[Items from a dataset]

- Opening Delimiter -

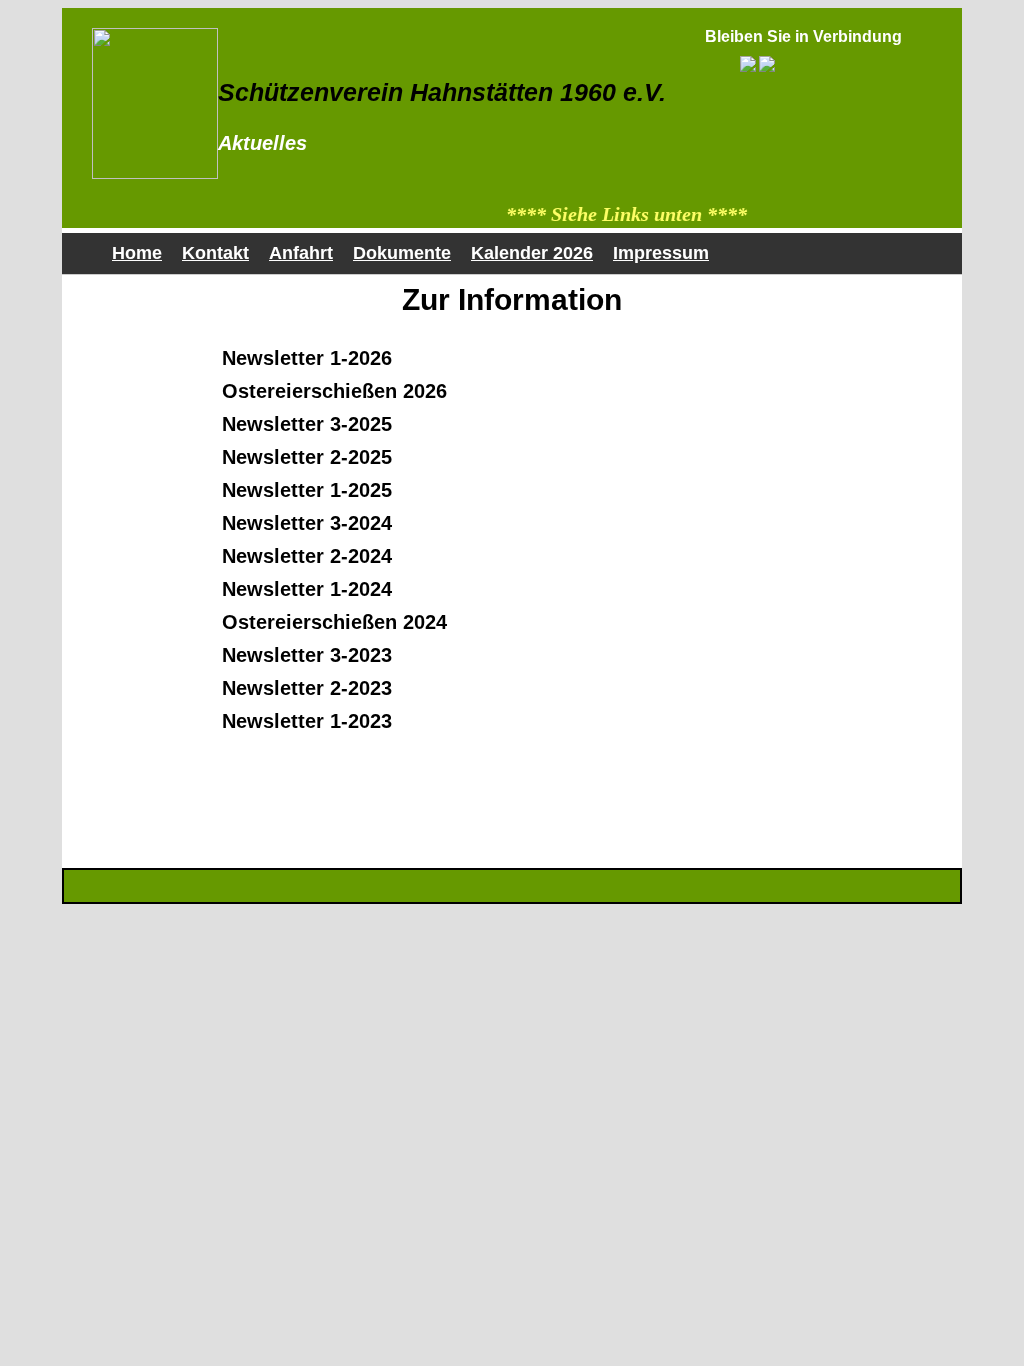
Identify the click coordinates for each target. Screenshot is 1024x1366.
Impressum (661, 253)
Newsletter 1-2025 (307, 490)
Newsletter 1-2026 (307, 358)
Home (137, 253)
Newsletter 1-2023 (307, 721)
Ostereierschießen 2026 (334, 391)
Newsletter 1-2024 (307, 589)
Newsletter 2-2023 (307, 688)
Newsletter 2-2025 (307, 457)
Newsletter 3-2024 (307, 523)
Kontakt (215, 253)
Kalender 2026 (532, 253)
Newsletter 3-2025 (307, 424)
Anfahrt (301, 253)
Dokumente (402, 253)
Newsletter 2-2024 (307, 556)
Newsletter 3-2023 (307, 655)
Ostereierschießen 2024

- Closing Delimiter -

Instructions to follow:
Your answer must be the number of lines above that contain the word "Newsletter", stated alone.

Final answer:
10